Friday, January 27, 2012

(A Little More About) How to "Make It" in Bikram Yoga

Wow - I expected to get some reaction, but I am surprised and encouraged by how many people responded to my last post about "How to "Make It" as a Bikram Yoga Teacher." I got so many positive and thoughtful responses - on the blog, on Facebook, and in my inbox. I think people responded because this topic is so often swept under the rug. (There are hundreds of blogs about the teacher training experience, but not so many about the practical teaching experience.) I'm thrilled that my post was helpful to so many people, especially the new teachers!

I think I covered the most significant points in my first post, but other teachers have pointed out some more excellent points that are worth a mention. So without further ado, here is Part II.

Continuing Education

Yes, yes, yes, yes. I know you just shelled out $11k for teacher training, but did you really learn everything there? Don't answer that, it's not even a question. The best content at TT is in Bikram's posture lectures towards the end, and by that point you are totally sleep deprived and overloaded. So keep learning!

Keep your eye out for seminars and master classes in your area. (Or even seminars not in your area - road trip!) Most of those events cost $50 or less for teachers, and they are incredibly valuable. So far I've been to two seminars with Diane Ducharme, a master class with Lynn Whitlow, one advanced seminar (in 2009), advanced classes with Emmy (which are free), and master classes with every international champion since maybe 2008. These have all been immensely helpful for my teaching. And did I mention that they are also great networking opportunities? You can often get on the schedule at a studio for a week or two when a teacher goes out of town for vacation. (I taught for a week at the studio in Richmond after I met the owner at one of Diane's seminars.)

Read books about yoga that inspire you. I have a list of some of my favorite over on the right-hand side of this blog. Just don't go crazy and start overanalyzing everything - keep it simple!

Keep studying your dialogue. I said it before but I'll say it again. Most studios want dialogue. Don't think, "oh, I'll study it more once I have work." That's backwards. Learn the material, get your shit together, and the work will come to you! This is especially true for the newbies. You don't have to be perfect (because perfection doesn't exist), but don't get complacent, either. I know teachers who have been teaching for 5+ years and still look at the dialogue every day. Just keep trying the right way.

And yes, go back and visit teacher training if you have the ability. It can be illuminating. I've been back twice now. The first visit was overwhelming, but the second one was incredible.

Teaching Overseas

I haven't done this yet, but there are definitely opportunities overseas. (I guess I should specify that I am American and writing this from the USA perspective.) Australia seems to be going crazy for Bikram, and there are lots of opportunities down under for teachers under age 30 (due to a quirk of their immigration rules). Sounds like fun!

Studio Ownership

I left this out on purpose because you really have to get some experience as a teacher before you can be a good studio owner - you can't put the cart before the horse! I think HQ requires a minimum 6 months or 100 classes experience before opening a studio (or something like that - maybe somebody can correct me here). In my opinion, that's still an awfully short amount of time. I wouldn't have felt prepared to be responsible for a whole studio after only 6 months! But of course a lot of people go to training from areas where Bikram yoga doesn't exist yet, with the specific purpose of opening a studio in their home town/country, and that's fabulous.

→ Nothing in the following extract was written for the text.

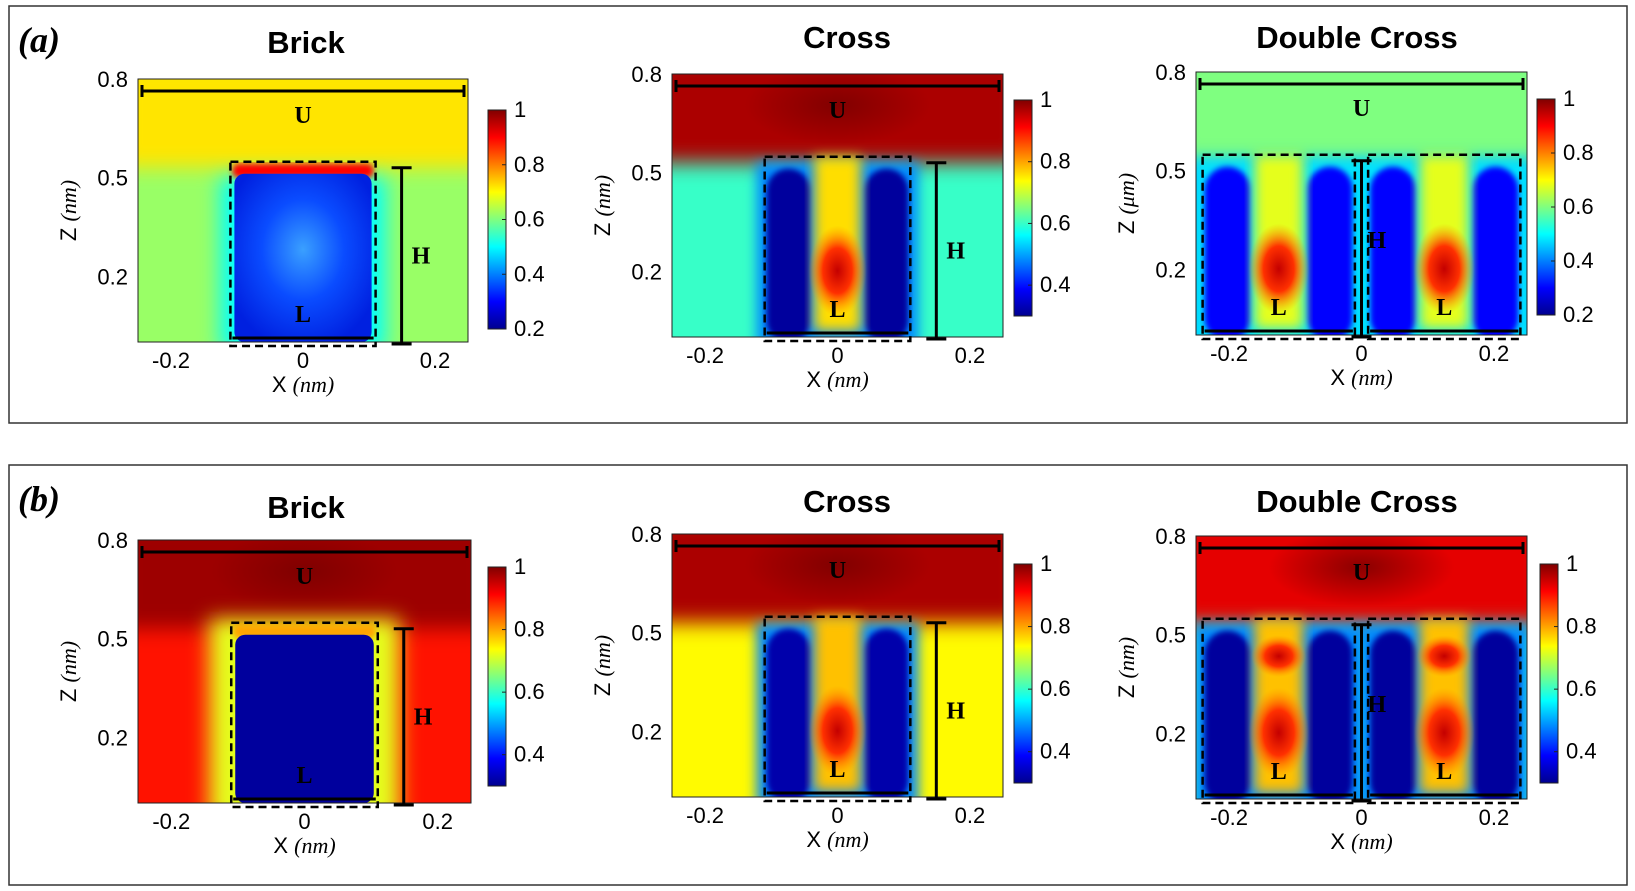  Describe the element at coordinates (306, 508) in the screenshot. I see `panel-title: Brick` at that location.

Opening a studio will cost about $150,000 on average, so you have to spend a lot of money to make money. But a lot of studio owners do quite well for themselves after a couple years in business. 

I might open a studio one day, but at the moment I'm not even remotely interested. Owning a studio will almost definitely cut into your teaching and practice time, plus it gives you a whole pile of extra responsibilities. I am very happy to operate as a full-time teacher with no extra worries - it lets me have more fun.

And Finally...

My friend Nikhil suggested that I should revisit the original question. 

I wrote about the question that people are most inclined to ask: "Can you make a living by teaching Bikram yoga?" 

But here's a better question, the one that is always in the air at the beginning of teacher training: "Do you want to change your life?"

It's a personal question. The answer is up to you. But if you are somebody who wants the life of a teacher, then I sincerely hope that this discussion will help you!

Comments are always welcome. I try to read and answer all of them. 

1 comment:

Anonymous said...

Maybe you could address the fact that teachers now will have to deal with deciding whether or not they are going to "break" their contractual agreement in order to be able to teach by teaching at what are now mostly unaffiliated studios.

This is a WHOLE new issue coming up for brand new teachers (even old ones alike) who will be struggling to find work anyway AND abide by their agreement to only teach at affiliated studios. 3/4 of the studios in the US right now have not signed Bikram's new terms.